SOURCE MATERIAL Start Marker
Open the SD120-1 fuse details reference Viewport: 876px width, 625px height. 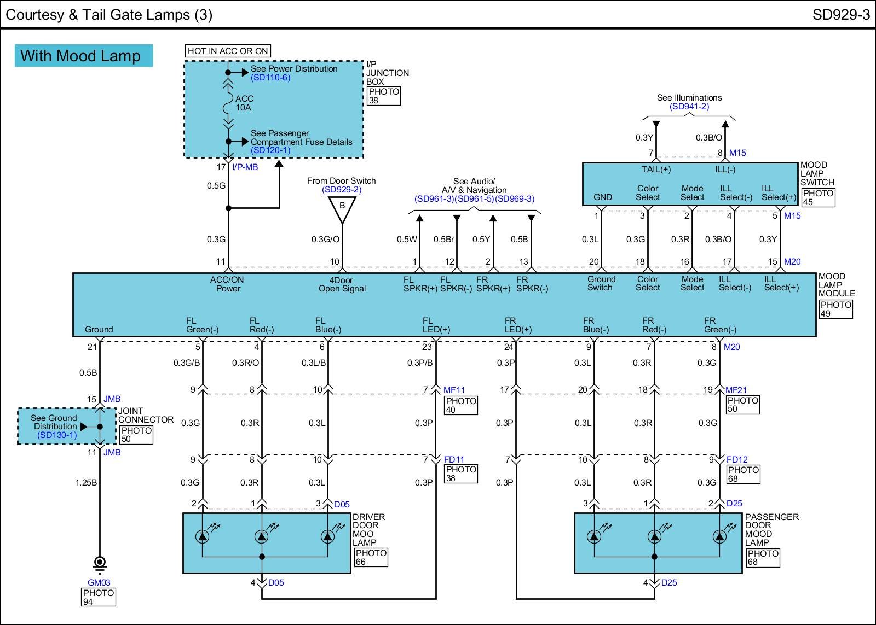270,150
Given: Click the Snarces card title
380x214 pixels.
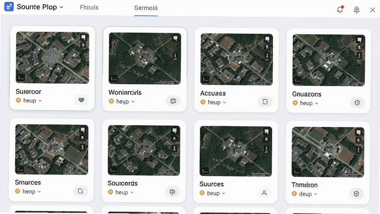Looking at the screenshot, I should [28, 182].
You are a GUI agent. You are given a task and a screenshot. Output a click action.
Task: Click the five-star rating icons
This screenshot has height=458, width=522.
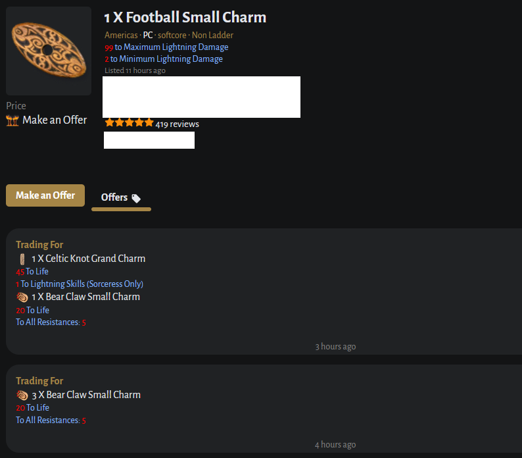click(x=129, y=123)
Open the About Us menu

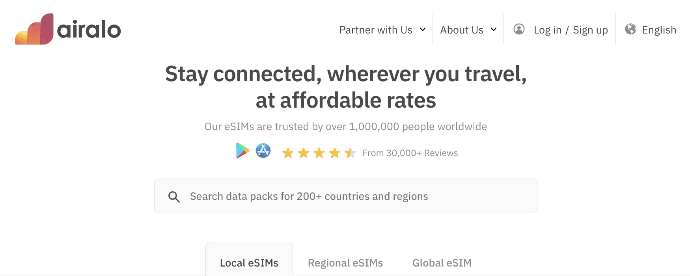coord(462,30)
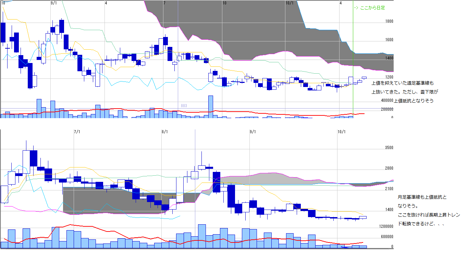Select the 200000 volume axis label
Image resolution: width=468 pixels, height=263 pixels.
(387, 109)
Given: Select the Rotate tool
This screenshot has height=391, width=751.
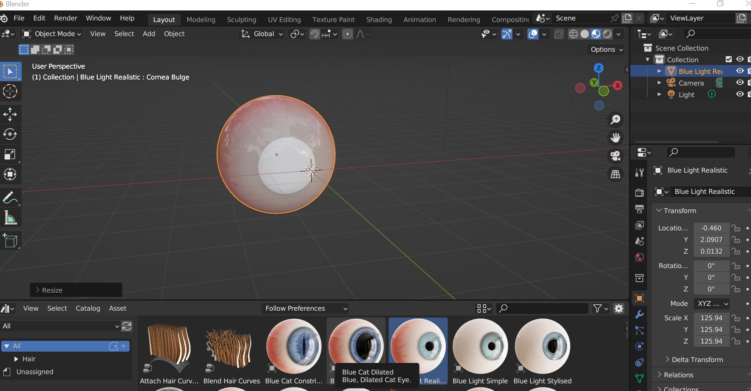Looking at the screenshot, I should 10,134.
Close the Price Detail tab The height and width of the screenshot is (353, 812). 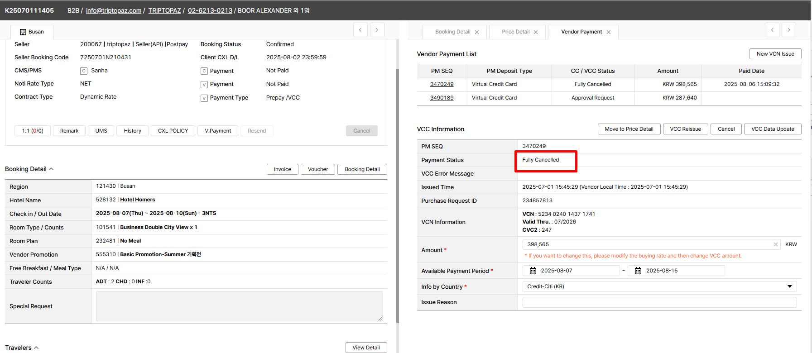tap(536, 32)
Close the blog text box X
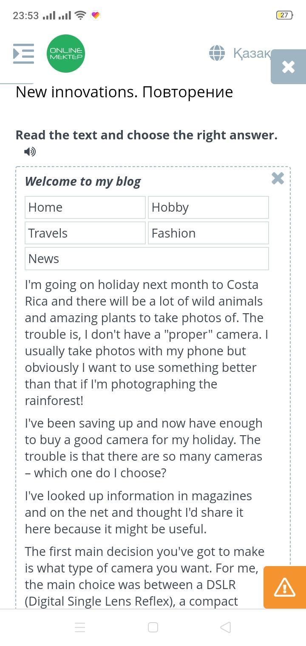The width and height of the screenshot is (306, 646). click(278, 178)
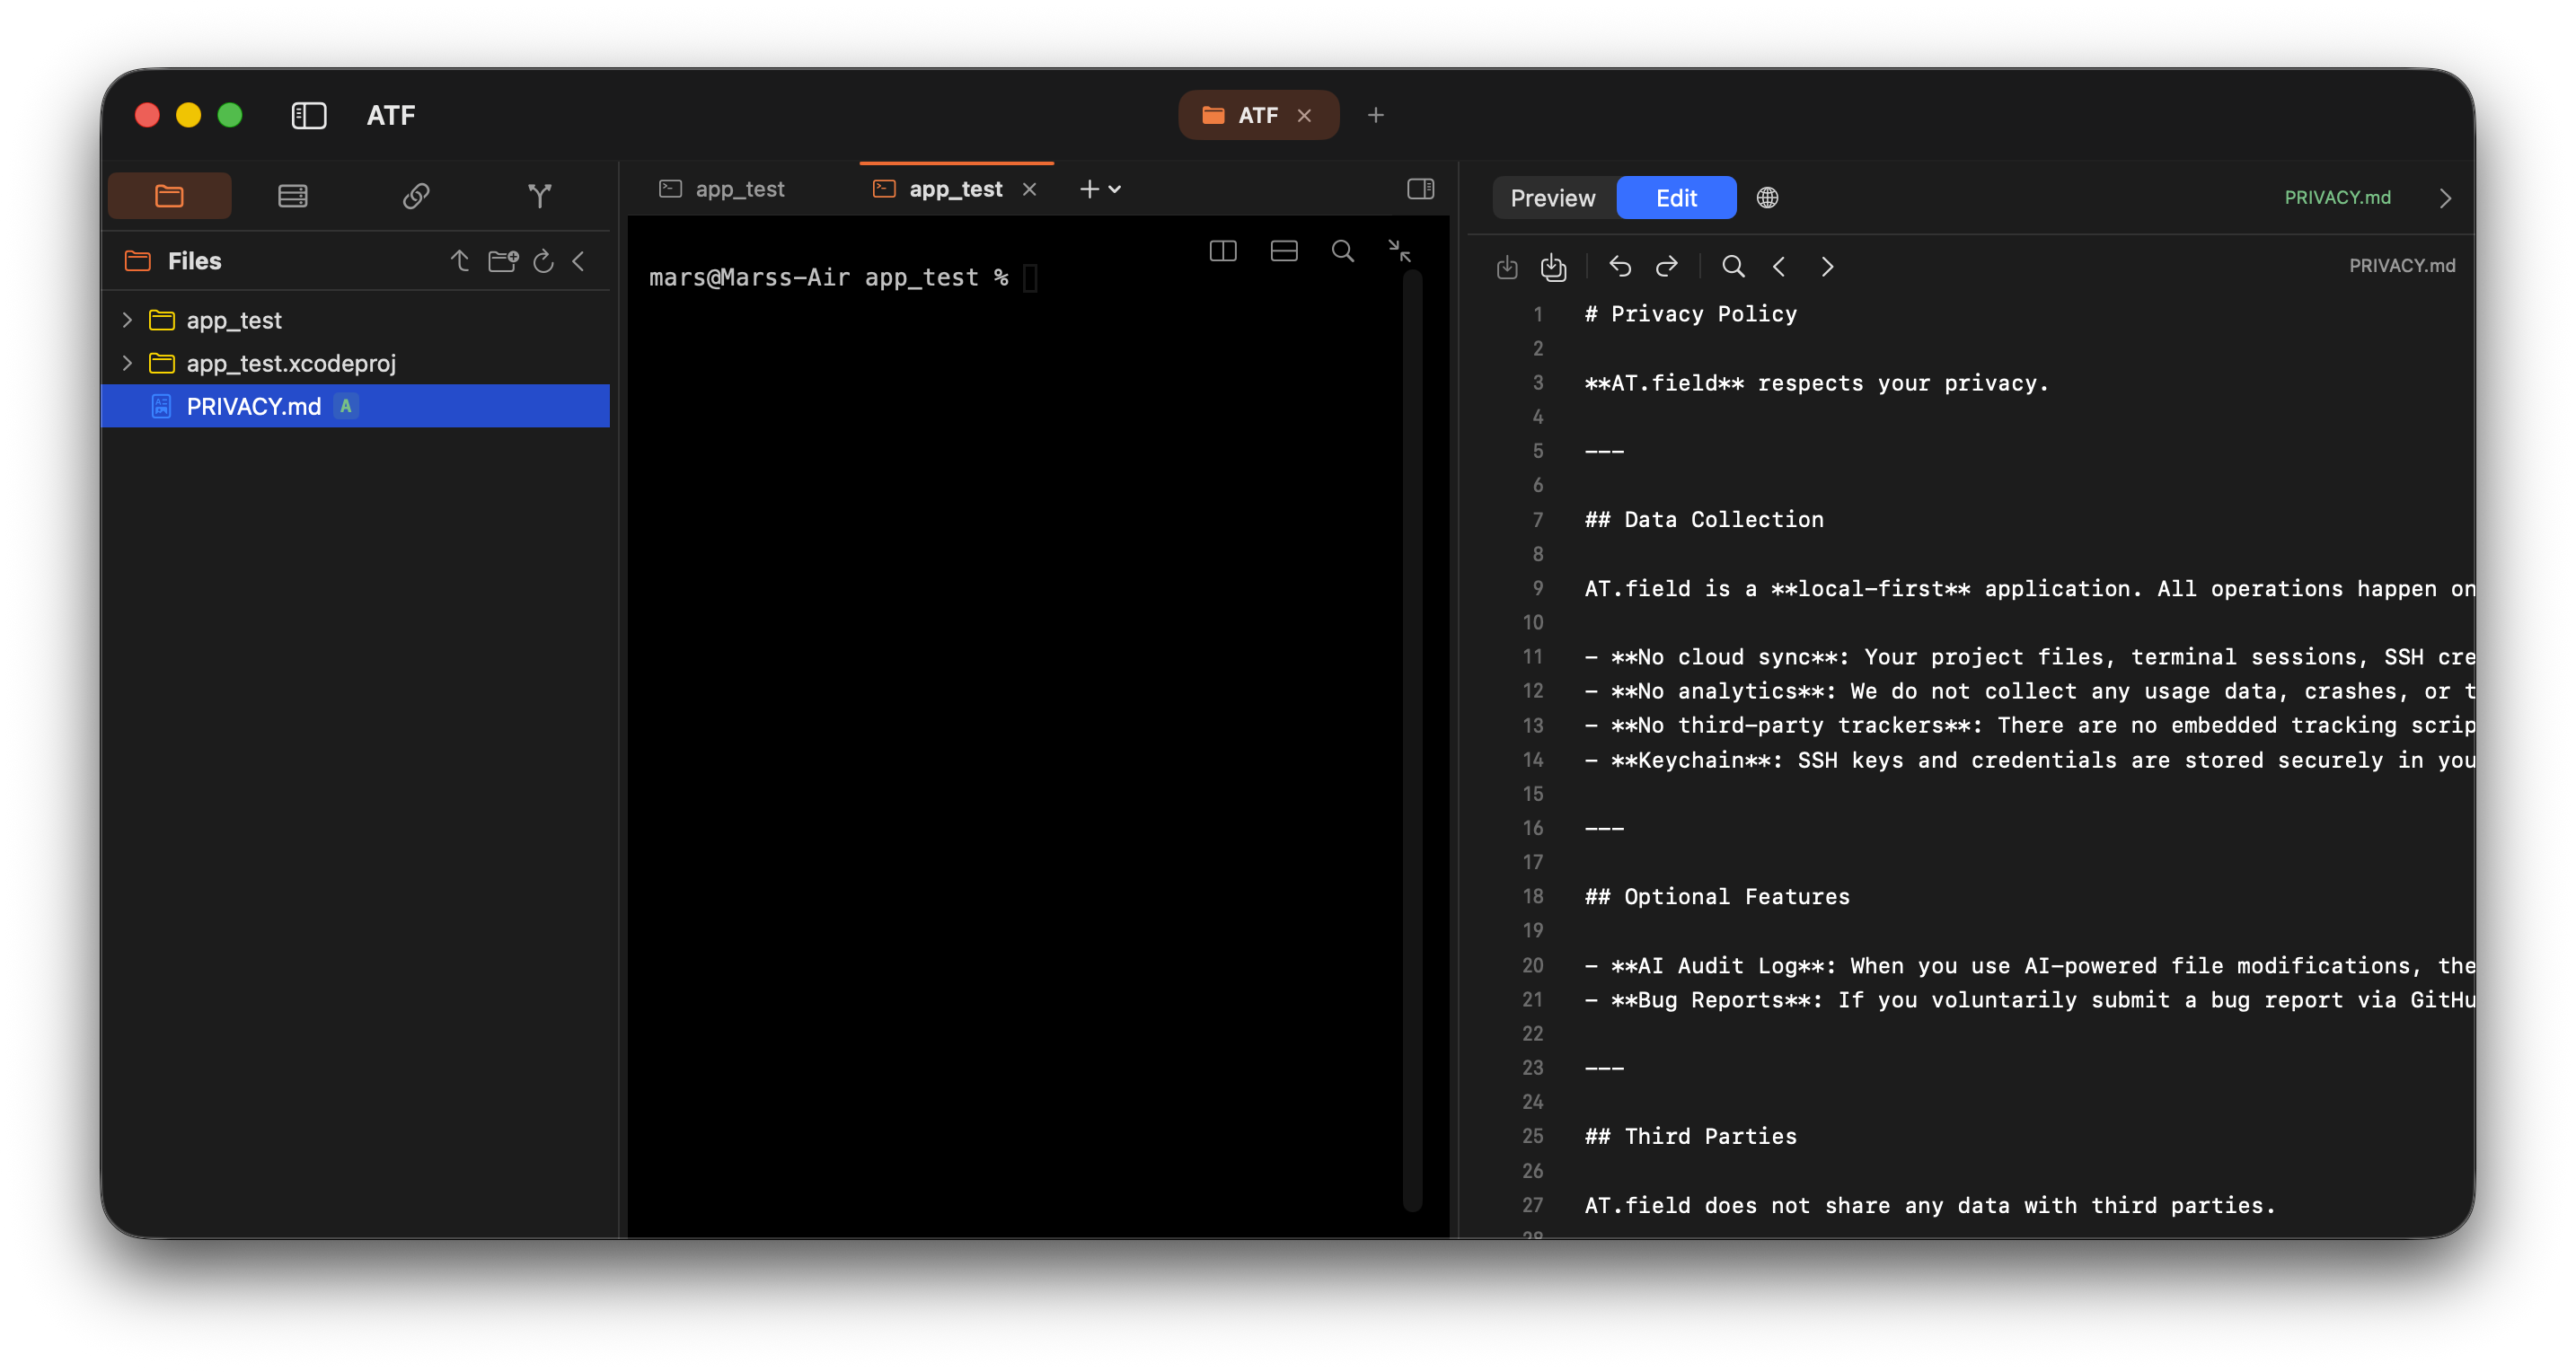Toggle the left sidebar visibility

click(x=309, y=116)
SOURCE MATERIAL End Marker
## THE TASK:
From the records above, output only the lines starting at the one containing "Task: Click the five-star rating icons" and ending at the one containing "Given: Select the Rotate tool", word for word. Pictures stay out.

## PROBLEM SOLUTION:
Task: Click the five-star rating icons
This screenshot has height=458, width=522.
click(x=129, y=123)
Open the About Us menu

coord(462,30)
Select the 200000 volume axis label
Image resolution: width=468 pixels, height=263 pixels.
(387, 109)
Given: Select the Rotate tool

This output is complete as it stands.